Mais la donne changerait radicalement au bout de six mois. Ce délai écoulé, le chômeur devrait accepter tout emploi requérant moins de deux heures de transport par jour et rémunéré, par exemple, au moins 70 % de son salaire antérieur. Ces données objectives encourageront les agents de l'emploi à appliquer la loi, espère le gouvernement, ce qui est rarement le cas aujourd'hui : « seuls » 1.500 chômeurs sont radiés des listes de l'ANPE, chaque mois, pour refus d'emploi, a indiqué jeudi Christian Charpy, directeur général de l'agence.

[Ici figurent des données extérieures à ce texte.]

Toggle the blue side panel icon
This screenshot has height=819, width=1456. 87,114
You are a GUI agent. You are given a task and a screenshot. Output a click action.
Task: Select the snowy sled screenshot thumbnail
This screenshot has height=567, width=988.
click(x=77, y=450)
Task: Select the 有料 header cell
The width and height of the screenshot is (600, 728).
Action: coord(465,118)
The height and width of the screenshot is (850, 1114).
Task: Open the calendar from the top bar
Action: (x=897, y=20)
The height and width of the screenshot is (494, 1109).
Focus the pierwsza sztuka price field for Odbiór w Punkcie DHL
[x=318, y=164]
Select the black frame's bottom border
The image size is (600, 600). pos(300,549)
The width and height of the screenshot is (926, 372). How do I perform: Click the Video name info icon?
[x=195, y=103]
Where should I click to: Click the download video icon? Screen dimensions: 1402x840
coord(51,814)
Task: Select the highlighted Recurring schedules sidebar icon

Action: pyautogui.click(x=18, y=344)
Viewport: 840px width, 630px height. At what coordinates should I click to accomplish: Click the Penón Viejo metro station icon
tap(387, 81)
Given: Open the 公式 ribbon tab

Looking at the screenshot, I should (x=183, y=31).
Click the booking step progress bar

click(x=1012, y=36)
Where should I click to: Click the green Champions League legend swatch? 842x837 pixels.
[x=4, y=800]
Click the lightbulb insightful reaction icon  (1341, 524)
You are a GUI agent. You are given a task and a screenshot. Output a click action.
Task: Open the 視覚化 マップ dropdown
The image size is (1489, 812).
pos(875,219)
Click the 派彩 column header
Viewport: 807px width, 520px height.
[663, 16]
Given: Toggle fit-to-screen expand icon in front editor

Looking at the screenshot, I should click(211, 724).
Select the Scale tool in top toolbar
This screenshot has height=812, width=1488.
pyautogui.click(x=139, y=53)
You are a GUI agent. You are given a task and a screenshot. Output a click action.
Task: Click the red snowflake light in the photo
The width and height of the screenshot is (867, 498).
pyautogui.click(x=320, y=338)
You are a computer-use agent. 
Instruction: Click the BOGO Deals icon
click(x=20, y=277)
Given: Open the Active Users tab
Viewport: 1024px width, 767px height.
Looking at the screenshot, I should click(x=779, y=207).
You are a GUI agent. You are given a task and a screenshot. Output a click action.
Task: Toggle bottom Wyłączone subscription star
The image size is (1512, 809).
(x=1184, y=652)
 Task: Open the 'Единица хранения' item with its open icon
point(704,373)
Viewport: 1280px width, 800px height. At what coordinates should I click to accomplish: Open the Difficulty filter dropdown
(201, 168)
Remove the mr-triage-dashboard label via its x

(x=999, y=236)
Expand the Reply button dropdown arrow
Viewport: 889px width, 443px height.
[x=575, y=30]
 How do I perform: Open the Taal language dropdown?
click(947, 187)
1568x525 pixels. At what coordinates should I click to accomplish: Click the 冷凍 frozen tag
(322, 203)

Ces obligations seraient formalisées sous la forme d'un contrat entre le chômeur et le nouvel opérateur issu de la fusion ANPE- Assedic. Il ressemble, à s'y méprendre, à la convention d'aide au retour à l'emploi (Care) qui avait été négociée en 2000 par les partenaires sociaux, sans jamais être appliquée. Il supposerait que le demandeur d'emploi n'ayant pas obtenu les droits prévus dans son contrat (formation, entretiens renforcés...) dispose d'un droit de recours. En clair, un chômeur qui n'aurait pas reçu le suivi promis au début de son parcours ne pourra pas se voir priver de ses allocations.

Le dispositif pourrait être rattaché au projet de loi de modernisation de l'économie ou, plus probable encore, faire l'objet d'un projet de loi à part entière, en commun avec l'emploi des seniors.